Segment Start: GIVEN DATA
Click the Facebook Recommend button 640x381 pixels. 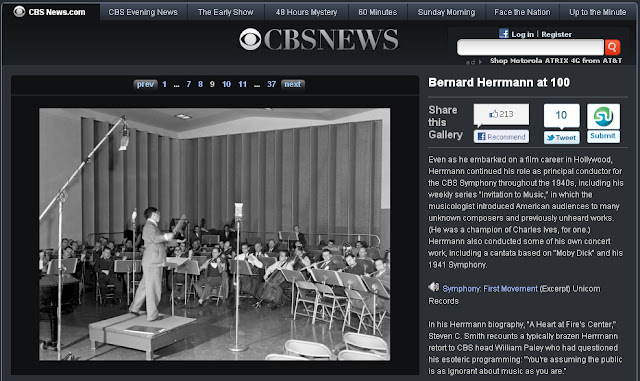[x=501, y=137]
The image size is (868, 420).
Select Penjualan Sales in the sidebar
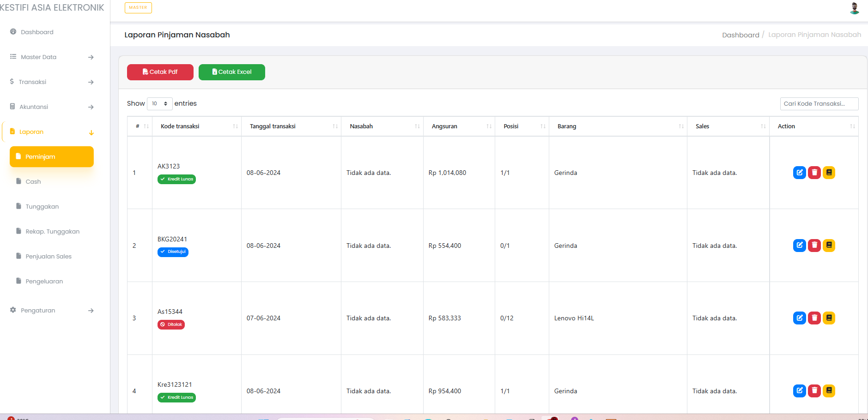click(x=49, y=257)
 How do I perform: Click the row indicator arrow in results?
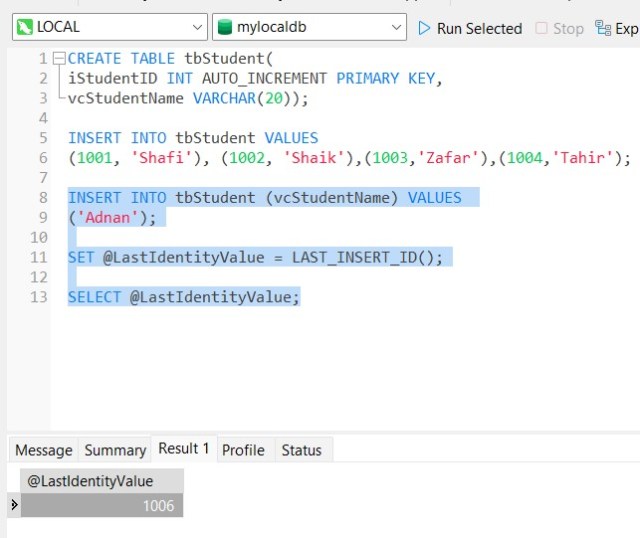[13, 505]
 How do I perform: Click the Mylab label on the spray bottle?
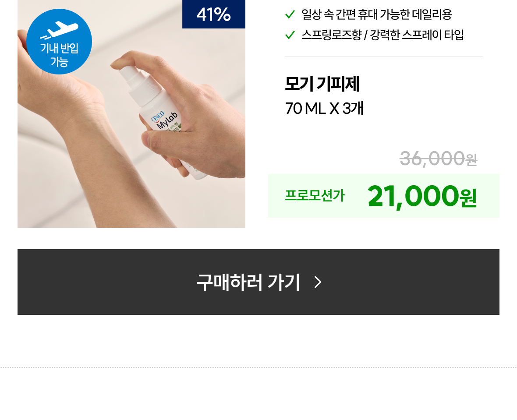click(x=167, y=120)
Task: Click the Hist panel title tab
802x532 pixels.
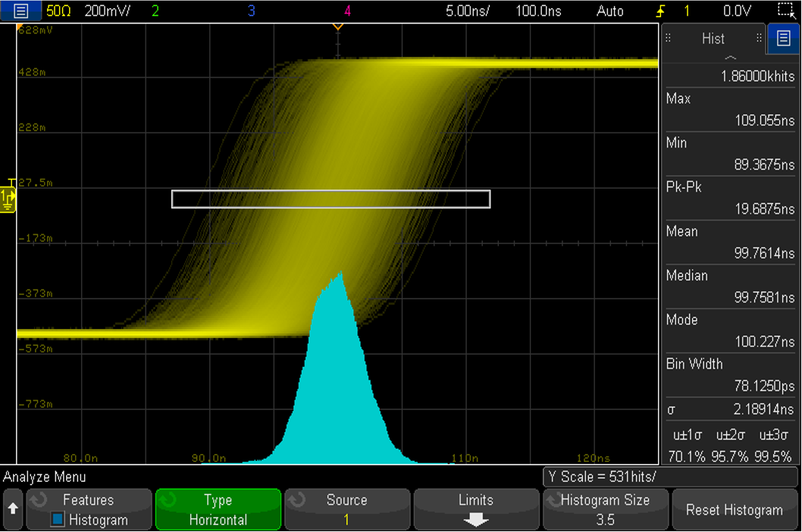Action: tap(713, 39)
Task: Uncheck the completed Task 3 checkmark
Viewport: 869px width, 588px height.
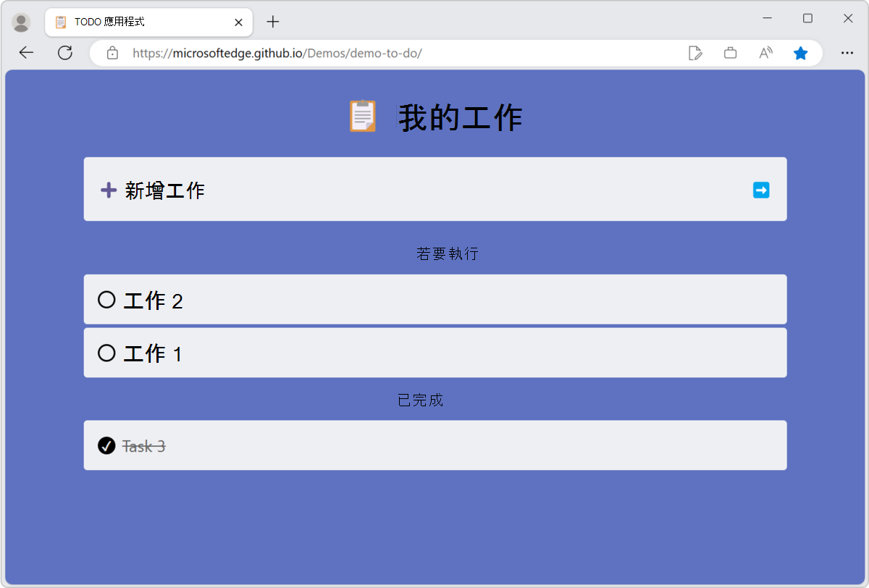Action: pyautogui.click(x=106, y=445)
Segment End: GIVEN DATA
YOUR GOAL: From the records above, return each line that has the string "Task".

OUTPUT:
Task: Click the Hist panel title tab
Task: Uncheck the completed Task 3 checkmark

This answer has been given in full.